Chicago’s magnets and selective enrollments have proved a crucial tool in keeping middle-class families in the system. Nearly all the magnets have higher achievement-test scores than typical neighborhood schools.

Admission is determined by a weighted citywide lottery that attempts to create a student body that is 15 percent to 35 percent white, although last year white students made up more than 40 percent of magnet enrollment.

Because many of these schools also screen students based on grades and test scores, most of the district’s 431,000 elementary and high school students do not qualify.

If racial preferences disappear with no new measures in place to ensure diversity, advocates fear that black and Latino students will start to disappear from these select schools.

“It’s pretty obvious what’s going to happen. They are going to turn into white schools,” said Sarah Vanderwicken, an education lawyer with the Chicago Lawyers Committee for Civil Rights. Vanderwicken said the district should maintain racial preferences, while devising a race-neutral admissions policy in case it were to lose a court challenge.

Duncan said any new policy must reflect the district’s commitment to maintaining diversity in these top schools.

“It is so important to me that we use this as an opportunity to build upon existing diversity,” Duncan said.

The blue-ribbon panel, which includes lawyers, educators and community leaders, will study legal issues and admission policies in other districts. The group is expected to make recommendations to the board in late November.

Commission member Deborah Hill, a superintendent in Northfield and a former administrator in Evanston who started her career at a magnet school, said she knows well the challenges of keeping these schools diverse, even with race-based policies.

Evanston’s two magnets were open to all students, but they were perceived as “gifted” schools and ended up with far more applications from white families than minority families.

“It’s going to be a tough battle,” said Hill, who attended Chicago schools. “There are so many issues and we are dealing with so many communities.”

Alonzo Rivas, a lawyer with the Mexican American Legal Defense and Education Fund, said his goal on the commission will be to create admission policies that would allow more limited-English students to enroll in these coveted programs.

“There’s this misconception that because a child doesn’t speak English, they wouldn’t be able to perform in a gifted class,” he said.

Rivas added that any new system should include other ways of guaranteeing diversity, including boosting recruitment in underrepresented neighborhoods.

“In a perfect world, you wouldn’t need racial preferences,” Rivas said. “But we don’t live in that kind of world. Sometimes they are needed, especially in Chicago.”

Whitney Young Principal Joyce Kenner, who runs one of the city’s top selective enrollment schools, said it’s crucial to preserve the admission standards that offer spots only to the city’s brightest students.

Students aren’t even considered for enrollment unless their test scores, grades and attendance are high enough.
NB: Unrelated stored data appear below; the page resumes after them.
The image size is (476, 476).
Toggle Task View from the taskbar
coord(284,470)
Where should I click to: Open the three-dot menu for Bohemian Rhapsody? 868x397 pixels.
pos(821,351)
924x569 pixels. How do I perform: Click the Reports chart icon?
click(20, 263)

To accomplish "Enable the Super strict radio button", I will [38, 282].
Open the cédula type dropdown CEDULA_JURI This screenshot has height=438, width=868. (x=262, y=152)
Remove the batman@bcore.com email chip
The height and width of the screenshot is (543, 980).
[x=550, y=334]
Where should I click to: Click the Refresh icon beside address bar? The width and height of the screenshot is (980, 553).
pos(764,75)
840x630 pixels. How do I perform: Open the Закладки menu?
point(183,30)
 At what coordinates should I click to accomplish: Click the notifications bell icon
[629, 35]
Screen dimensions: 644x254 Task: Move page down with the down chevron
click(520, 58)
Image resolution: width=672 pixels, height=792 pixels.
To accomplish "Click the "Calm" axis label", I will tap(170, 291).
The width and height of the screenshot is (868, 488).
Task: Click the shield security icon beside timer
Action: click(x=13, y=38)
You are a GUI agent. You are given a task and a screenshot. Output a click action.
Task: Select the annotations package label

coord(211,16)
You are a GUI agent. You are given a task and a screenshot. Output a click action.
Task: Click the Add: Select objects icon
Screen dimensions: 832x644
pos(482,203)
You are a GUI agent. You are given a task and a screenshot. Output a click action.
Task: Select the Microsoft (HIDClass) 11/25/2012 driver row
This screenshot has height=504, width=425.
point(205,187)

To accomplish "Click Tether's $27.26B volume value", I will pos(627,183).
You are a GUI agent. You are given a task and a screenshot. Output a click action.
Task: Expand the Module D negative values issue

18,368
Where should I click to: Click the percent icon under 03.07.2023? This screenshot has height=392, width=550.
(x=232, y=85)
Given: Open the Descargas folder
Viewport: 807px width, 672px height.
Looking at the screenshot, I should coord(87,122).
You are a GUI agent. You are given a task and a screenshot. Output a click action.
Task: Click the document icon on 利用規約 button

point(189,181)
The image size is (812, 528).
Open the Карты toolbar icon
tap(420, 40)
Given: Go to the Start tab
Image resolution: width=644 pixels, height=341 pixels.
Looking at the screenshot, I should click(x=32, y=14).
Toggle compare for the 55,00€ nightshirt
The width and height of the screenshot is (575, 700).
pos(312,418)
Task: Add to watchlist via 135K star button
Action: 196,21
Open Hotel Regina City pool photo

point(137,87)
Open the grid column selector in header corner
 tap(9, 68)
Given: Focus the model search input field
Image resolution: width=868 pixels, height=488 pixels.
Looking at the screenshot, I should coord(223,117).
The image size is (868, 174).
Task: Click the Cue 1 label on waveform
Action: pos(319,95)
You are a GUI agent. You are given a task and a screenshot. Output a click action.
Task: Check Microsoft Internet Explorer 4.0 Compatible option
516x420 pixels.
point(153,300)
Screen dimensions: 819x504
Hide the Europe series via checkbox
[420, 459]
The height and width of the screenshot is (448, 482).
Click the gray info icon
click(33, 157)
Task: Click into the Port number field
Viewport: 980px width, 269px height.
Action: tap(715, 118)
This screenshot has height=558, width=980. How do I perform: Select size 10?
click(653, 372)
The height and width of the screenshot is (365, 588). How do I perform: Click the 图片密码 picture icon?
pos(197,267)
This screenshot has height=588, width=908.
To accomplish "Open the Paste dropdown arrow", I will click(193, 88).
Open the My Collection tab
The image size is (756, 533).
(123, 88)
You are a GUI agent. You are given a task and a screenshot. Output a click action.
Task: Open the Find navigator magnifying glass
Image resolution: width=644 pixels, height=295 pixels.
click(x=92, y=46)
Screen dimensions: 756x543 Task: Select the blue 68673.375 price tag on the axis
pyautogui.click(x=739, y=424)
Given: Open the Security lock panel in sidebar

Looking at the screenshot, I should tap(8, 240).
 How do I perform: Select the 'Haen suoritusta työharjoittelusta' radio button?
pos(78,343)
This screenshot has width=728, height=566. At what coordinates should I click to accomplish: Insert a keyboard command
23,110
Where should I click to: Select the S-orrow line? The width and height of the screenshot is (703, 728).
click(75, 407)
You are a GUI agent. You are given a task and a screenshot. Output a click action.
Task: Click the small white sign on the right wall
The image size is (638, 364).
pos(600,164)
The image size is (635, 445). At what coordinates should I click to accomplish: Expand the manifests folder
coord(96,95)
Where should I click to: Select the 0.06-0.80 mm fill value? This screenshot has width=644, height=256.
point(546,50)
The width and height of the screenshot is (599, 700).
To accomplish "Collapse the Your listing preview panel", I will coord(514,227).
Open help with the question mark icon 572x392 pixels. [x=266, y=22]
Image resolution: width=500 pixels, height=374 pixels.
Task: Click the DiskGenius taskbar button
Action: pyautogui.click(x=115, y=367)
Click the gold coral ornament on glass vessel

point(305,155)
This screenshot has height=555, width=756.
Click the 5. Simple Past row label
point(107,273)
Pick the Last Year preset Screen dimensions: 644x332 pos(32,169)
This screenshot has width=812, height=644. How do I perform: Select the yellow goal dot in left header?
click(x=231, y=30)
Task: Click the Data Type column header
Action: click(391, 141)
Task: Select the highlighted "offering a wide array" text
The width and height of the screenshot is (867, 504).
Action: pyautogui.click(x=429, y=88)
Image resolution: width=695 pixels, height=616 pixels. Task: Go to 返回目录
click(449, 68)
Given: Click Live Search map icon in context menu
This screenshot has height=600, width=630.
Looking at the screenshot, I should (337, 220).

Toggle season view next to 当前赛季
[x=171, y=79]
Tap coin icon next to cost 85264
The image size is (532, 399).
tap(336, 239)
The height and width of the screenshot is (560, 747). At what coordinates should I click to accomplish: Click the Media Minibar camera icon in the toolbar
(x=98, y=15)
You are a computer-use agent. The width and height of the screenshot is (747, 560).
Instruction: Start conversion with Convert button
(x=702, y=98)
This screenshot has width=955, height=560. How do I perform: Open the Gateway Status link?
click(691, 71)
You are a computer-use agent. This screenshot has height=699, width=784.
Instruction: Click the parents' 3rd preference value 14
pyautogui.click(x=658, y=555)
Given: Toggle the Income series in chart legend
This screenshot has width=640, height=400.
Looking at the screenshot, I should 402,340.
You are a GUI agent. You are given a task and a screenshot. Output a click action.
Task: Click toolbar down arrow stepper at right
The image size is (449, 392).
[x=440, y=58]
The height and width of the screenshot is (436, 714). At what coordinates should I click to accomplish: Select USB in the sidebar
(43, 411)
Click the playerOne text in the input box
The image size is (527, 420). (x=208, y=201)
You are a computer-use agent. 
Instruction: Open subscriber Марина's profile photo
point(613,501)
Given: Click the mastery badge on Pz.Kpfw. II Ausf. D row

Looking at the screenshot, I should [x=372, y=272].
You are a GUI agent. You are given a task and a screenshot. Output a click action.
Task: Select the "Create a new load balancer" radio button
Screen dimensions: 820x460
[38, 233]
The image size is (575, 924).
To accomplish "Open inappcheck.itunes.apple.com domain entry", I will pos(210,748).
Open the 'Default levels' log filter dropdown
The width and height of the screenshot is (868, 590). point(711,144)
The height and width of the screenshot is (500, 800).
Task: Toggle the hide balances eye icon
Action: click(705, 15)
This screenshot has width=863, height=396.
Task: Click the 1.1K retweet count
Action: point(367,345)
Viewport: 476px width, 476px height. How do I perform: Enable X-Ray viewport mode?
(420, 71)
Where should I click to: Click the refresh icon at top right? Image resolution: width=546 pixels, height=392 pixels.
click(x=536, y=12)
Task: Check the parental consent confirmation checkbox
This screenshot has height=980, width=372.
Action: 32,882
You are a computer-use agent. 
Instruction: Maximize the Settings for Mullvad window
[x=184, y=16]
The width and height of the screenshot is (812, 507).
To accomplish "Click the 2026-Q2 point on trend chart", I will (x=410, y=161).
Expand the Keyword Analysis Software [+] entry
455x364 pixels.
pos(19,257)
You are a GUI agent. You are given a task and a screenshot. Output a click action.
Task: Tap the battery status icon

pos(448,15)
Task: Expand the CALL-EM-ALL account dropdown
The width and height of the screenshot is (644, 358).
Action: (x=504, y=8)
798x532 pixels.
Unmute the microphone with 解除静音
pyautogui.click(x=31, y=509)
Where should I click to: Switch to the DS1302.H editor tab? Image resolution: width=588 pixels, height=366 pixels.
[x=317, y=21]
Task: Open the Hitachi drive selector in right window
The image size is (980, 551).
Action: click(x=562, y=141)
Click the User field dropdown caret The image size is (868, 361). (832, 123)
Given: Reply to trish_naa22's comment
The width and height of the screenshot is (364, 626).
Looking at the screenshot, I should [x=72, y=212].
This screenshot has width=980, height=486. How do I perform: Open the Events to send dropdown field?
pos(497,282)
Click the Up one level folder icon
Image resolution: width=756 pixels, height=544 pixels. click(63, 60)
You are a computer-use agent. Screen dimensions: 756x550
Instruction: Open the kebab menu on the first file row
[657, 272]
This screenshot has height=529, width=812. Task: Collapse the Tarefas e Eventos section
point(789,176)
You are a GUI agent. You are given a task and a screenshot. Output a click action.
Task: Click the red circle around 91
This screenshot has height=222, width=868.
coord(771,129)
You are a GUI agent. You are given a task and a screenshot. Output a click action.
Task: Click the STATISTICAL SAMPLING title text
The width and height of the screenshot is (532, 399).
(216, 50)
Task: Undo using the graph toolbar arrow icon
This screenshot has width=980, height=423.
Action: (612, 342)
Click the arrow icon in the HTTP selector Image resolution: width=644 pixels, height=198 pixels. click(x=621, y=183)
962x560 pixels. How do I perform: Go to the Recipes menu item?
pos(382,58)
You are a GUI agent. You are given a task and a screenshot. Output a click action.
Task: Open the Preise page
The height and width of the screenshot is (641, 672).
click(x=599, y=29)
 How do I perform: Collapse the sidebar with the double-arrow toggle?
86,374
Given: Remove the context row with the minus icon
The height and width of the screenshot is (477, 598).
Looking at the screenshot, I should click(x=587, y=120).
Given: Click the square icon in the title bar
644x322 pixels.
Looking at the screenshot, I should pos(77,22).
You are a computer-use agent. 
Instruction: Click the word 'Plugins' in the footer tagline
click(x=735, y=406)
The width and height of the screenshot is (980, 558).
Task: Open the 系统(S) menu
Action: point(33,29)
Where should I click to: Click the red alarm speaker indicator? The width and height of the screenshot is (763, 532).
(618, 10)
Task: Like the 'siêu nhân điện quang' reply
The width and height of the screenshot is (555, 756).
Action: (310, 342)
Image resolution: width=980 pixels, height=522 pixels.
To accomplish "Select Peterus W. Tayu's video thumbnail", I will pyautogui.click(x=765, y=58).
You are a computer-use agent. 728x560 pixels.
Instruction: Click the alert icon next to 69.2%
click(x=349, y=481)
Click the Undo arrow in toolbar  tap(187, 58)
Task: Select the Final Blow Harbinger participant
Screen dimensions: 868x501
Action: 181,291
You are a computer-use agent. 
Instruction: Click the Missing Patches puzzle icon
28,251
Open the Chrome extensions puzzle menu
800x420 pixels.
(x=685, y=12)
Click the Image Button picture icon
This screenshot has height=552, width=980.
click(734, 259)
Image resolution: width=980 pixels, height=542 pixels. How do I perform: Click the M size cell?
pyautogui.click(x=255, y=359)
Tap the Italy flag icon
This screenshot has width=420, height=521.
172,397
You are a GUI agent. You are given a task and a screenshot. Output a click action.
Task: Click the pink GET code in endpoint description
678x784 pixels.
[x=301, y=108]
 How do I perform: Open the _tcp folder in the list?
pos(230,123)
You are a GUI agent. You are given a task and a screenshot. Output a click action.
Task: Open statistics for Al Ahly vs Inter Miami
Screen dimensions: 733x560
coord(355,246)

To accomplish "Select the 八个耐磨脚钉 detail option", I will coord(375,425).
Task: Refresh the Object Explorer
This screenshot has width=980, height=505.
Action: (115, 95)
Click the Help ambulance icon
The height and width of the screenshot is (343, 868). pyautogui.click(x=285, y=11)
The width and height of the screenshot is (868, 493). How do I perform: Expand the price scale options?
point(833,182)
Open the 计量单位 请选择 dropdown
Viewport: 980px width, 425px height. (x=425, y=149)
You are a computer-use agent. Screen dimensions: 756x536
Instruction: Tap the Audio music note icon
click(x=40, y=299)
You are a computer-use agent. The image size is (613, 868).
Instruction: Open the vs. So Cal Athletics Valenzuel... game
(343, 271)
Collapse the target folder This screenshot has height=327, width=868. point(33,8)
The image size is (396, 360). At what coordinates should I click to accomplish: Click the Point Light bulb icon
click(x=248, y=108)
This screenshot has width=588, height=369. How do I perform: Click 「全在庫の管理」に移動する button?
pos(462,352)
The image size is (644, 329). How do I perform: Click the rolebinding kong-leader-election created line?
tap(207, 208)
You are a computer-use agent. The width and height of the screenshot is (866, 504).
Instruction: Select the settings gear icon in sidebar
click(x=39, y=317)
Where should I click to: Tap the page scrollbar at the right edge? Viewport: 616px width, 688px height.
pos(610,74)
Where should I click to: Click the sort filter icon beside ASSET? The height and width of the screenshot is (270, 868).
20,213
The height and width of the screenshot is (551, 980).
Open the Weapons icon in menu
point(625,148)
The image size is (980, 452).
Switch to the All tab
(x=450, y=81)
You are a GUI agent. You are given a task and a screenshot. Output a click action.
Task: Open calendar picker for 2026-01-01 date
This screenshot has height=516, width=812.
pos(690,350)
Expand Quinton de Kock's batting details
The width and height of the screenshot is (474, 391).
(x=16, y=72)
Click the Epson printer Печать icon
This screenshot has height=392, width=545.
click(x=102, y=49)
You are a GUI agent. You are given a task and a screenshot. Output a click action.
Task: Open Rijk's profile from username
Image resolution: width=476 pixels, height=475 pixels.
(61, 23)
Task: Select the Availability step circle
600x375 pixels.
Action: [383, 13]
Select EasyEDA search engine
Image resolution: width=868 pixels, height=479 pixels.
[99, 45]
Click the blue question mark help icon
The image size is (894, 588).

At Young, about 45 percent of the students are white or Asian, and about 35 percent are low-income.

“We have to make sure we are focusing on gifted education for gifted children,” said Kenner, a commission member. “If we lose that focus, we lose the real focus of the magnet school concept.”

She also acknowledged it would be “a challenge” to maintain diversity if there were no racial preferences in admissions.

“Our kids learn from diversity, and diversity is key to keeping these schools as viable as they are now,” Kenner said.

The district hopes to adopt a new policy before the end of the year and test the admissions standards at a few schools next year before launching a systemwide policy in 2006.

That would require the district to settle on a new plan before January 2005, when the next magnet applications are due.